Before that was the woman with inoperable metastatic cancer. We all expected her to live a week; after all, her family had asked that fluids be provided via an intravenous line, and the oxygen was going full-blast.

And Bridal Nights

This happened a few years ago. She had been planning their wedding when she had a horrible bleed, a class IV, just a few weeks before the day.

We kept her for two months. She had a stomach tube and a tracheostomy tube and other tubes running here and there to maintain some semblance of dignity.

Eventually she got transferred to the neuro rehab unit. Nobody could understand why she couldn't speak or respond until one bright nurse realized that her bleed had destroyed her hearing.

So she got hearing aids. And one of our nurses who's handy with a sewing machine altered her wedding gown to fit her thinner frame. And another nurse who's good with flowers brought armloads she'd grown herself. And the chaplain volunteered her services.
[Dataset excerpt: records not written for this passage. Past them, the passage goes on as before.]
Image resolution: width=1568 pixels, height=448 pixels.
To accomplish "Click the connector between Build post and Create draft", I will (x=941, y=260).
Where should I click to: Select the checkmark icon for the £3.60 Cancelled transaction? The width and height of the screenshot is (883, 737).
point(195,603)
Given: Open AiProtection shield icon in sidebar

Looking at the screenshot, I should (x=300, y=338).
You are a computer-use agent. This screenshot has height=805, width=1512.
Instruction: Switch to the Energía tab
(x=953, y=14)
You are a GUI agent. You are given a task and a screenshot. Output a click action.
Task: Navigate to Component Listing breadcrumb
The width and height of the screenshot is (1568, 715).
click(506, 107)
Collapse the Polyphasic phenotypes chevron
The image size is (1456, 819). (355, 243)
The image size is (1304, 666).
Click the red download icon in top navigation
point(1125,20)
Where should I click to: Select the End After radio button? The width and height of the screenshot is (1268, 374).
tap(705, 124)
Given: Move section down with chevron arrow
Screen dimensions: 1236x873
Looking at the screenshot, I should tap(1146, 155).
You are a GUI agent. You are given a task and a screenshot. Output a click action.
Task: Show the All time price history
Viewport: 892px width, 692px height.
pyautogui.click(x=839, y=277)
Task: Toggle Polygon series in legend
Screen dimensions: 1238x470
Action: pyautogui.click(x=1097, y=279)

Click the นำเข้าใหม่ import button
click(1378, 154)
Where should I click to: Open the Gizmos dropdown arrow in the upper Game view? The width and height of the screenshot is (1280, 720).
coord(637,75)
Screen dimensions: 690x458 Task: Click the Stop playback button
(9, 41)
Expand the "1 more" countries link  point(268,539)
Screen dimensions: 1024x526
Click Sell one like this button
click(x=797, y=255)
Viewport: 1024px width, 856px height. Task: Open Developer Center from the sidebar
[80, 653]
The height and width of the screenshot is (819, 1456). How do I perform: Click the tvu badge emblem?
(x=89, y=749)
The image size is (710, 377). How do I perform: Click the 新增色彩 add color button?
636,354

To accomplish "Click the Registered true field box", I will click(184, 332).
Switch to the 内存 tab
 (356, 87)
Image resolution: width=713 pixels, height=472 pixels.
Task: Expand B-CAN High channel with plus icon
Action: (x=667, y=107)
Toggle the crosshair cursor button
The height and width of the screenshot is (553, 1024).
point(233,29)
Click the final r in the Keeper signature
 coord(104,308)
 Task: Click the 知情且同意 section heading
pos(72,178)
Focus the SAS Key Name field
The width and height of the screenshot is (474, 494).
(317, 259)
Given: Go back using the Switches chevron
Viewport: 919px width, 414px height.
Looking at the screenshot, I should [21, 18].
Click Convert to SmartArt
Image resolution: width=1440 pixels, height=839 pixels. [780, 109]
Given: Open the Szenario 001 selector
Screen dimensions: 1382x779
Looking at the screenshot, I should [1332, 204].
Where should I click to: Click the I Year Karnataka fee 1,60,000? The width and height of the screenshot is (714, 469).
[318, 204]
So, six months after her original wedding date, our patient walked down an aisle in the tiny chapel in the basement, wearing a gown tailored to disguise her feeding tube. Sure, she walked with a walker, but her groom had tears in his eyes all the same. We were all there. The patient and her family were kind enough to invite us, and to hold the ceremony during our working hours.




"I know what is and what has been;
Not anything to me comes strange,
Who in so many years have seen
And lived through every kind of change.
I know when men are good or bad,
When well or ill," he slowly said;
"When sad or glad, when sane or mad,
And when they sleep alive or dead."

1 comment:

Judy said...

There is so much I want to say, but I am speechless - thanks for sharing.